§ **EXERCISE PROMPT**
From the line with "Image resolution: width=1470, height=956." to the line with "Group/Teams (759, 129)", retype every line exactly, including those two, and leave out the rest of the data below.

§ **THE DATA**
■ ■ ■ ■ ■ ■ ■
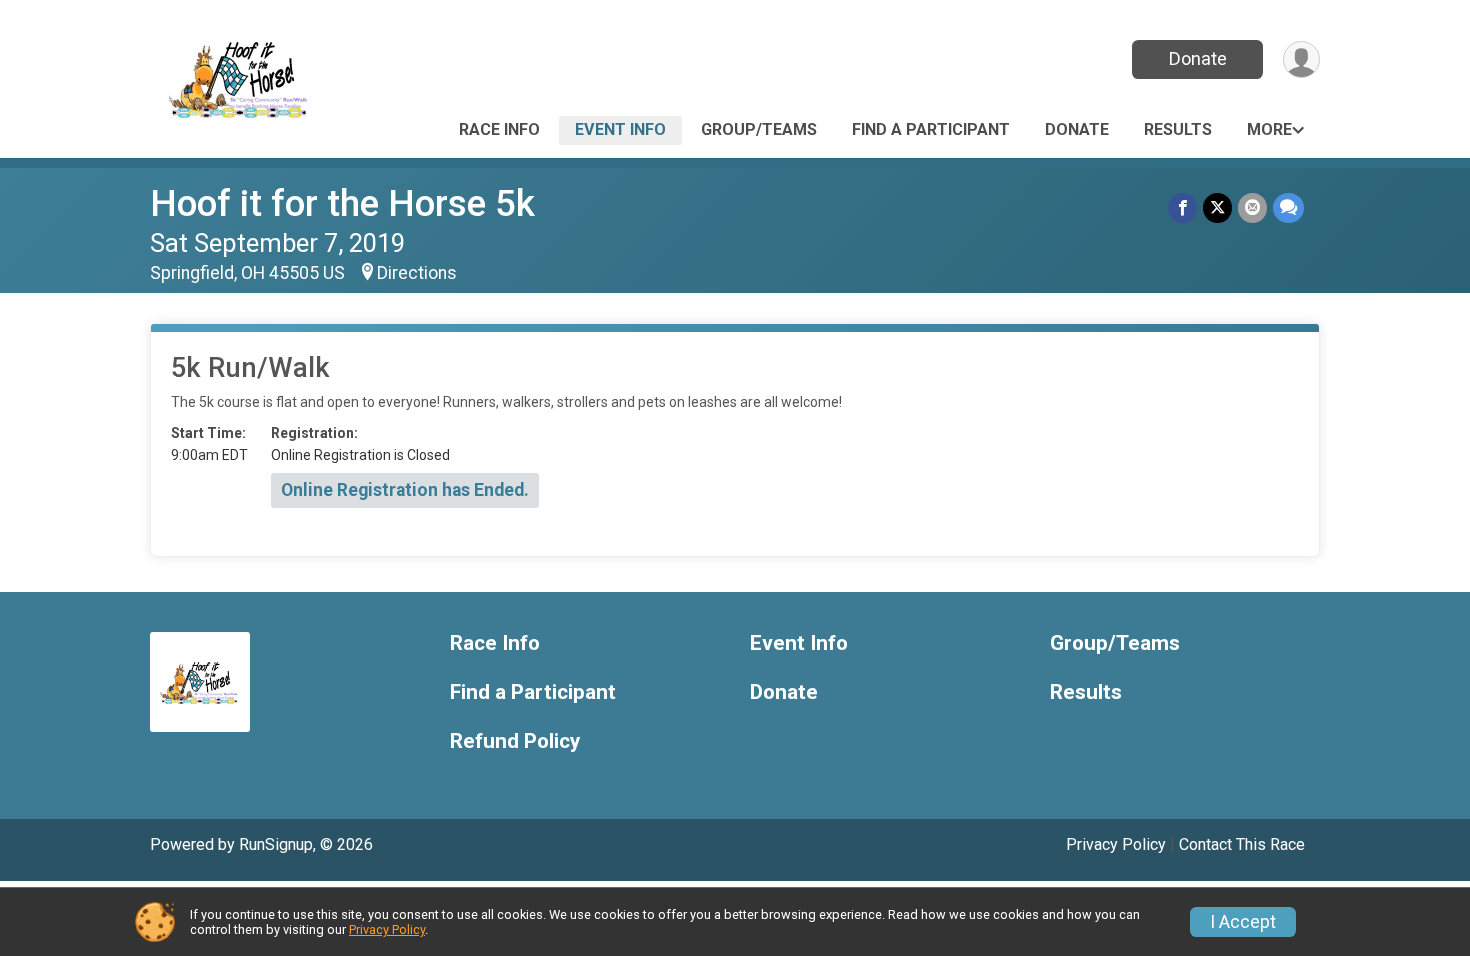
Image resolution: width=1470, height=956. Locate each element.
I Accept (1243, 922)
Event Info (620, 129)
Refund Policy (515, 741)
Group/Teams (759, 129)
■ ■ ■ ■ ■ ■ ■
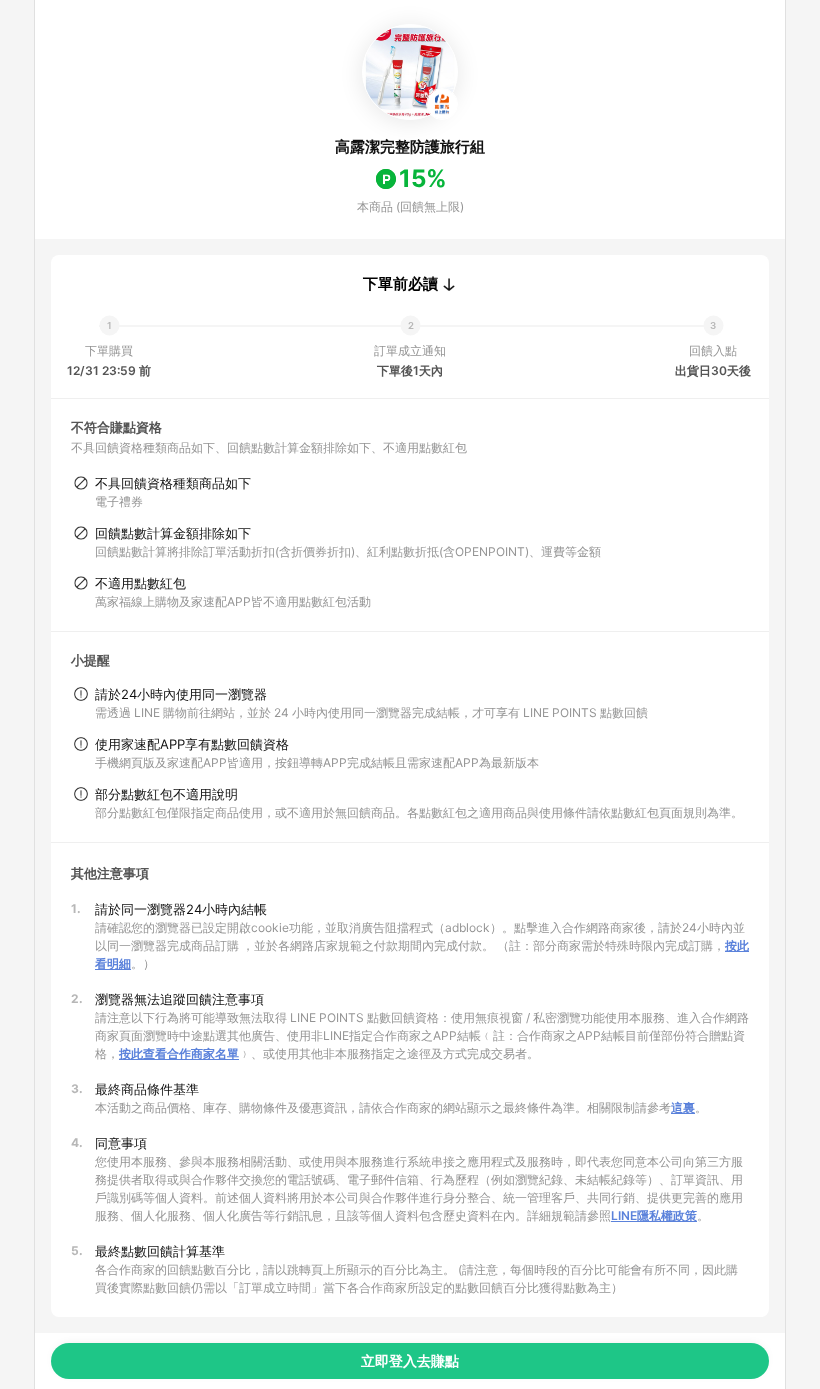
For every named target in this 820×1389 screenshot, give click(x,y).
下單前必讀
■ ■ ■ ■ ■ ■ ■
§ **TASK OUTPUT**
Image resolution: width=1470, height=956. Locate each element.
I Accept (1243, 922)
Event Info (620, 129)
Refund Policy (515, 741)
Group/Teams (759, 129)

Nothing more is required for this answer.